What is needed
Pick up the account of the insurance policy on the mill below and continue it from its final sentence.

Given passage

* * * * * * *

A policy was issued according to the above request, containing amongst other things the following:

"It is understood that the mill is under lease to Jonathan Stearns, and may again be leased to him or some other tenant, the assured being answerable for the warranty as above."

On 18 March, 1842, an endorsement was made upon the policy, that the assured had made a contract of sale, and given possession of the property to Eli Clark, William Green, and Hugh McGill to which the approbation of the company was requested; which was given by Mr. Hall.

On 19 August, 1842, the cashier wrote again for continuance of policy No. 704 P, and requested a new policy to be made out in the names of Clark, Green, and McGill; in case of loss, the money to be paid to the bank. The policy was issued accordingly, containing the same clauses as before, with this remark added: "This policy is issued upon the representation formerly made by Jonathan Stearns, the former owner, which representation is binding on the assured."

In August, 1843, 1844, and 1845, similar letters were written by the cashier, and similar policies issued, except that the last remark above quoted was not attached to them.

In March, 1846, the property was destroyed by fire, and soon afterwards notice thereof given to the company.

* * * * * * *

Listed entries
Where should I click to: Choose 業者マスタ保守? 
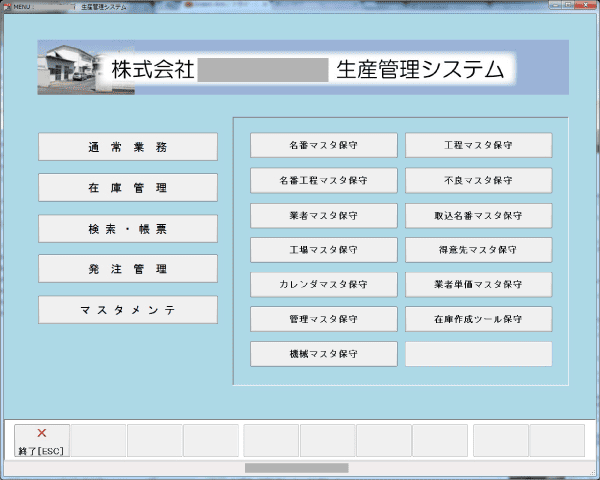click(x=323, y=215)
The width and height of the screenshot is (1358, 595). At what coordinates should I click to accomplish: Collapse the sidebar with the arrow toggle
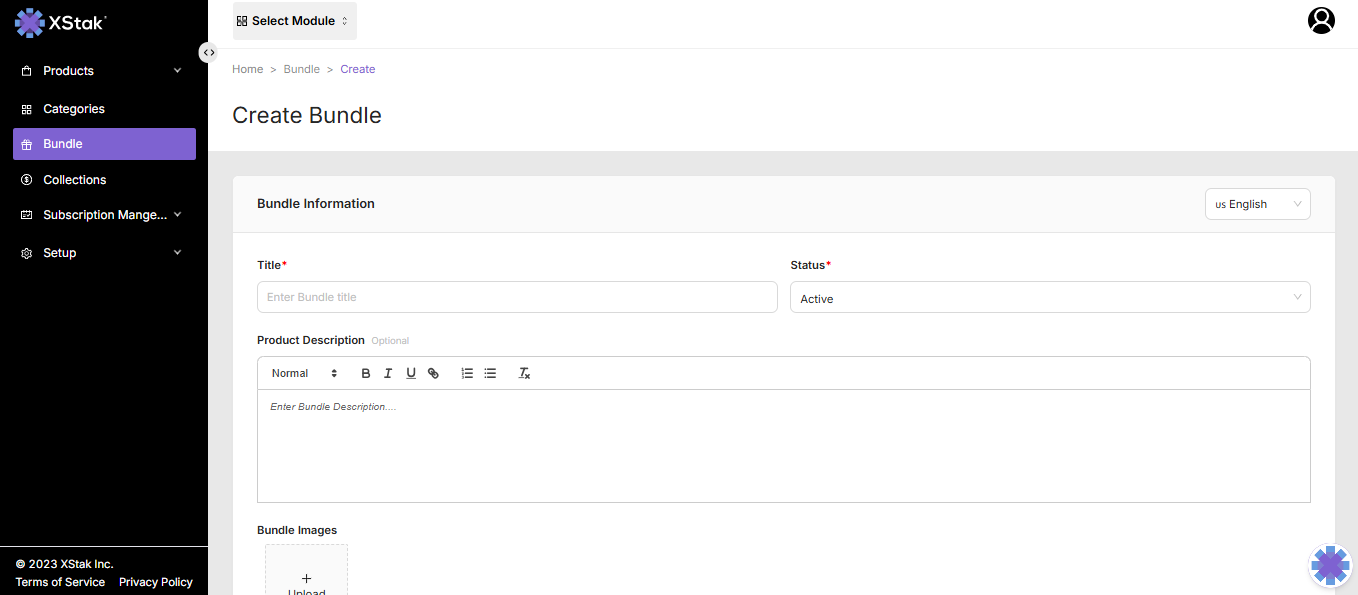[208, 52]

* * * * * * *

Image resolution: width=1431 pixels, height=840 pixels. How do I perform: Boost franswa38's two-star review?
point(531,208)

* * * * * * *

Response
In October, 1846, the insured brought an action of assumpsit against the company, counting on the policy, and also containing the common money counts; under which a judgment was obtained for a return of premiums, to the amount of $1,200.

In October, 1847, the case came up for trial, upon a plea of nonassumpsit and issue. The plaintiffs offered in evidence the policy, the contract between the bank and Clark, Green, and McGill and the payment of part of the purchase money by the latter.

The plaintiffs also proved the loss of the property by fire, notice

Page 49 U. S. 239

of the loss, that the waste was removed, and that the lamps in the carding room were enclosed in glass, as required by the policy. Everything was proved or admitted that was necessary to make out a prima facie case for the plaintiffs.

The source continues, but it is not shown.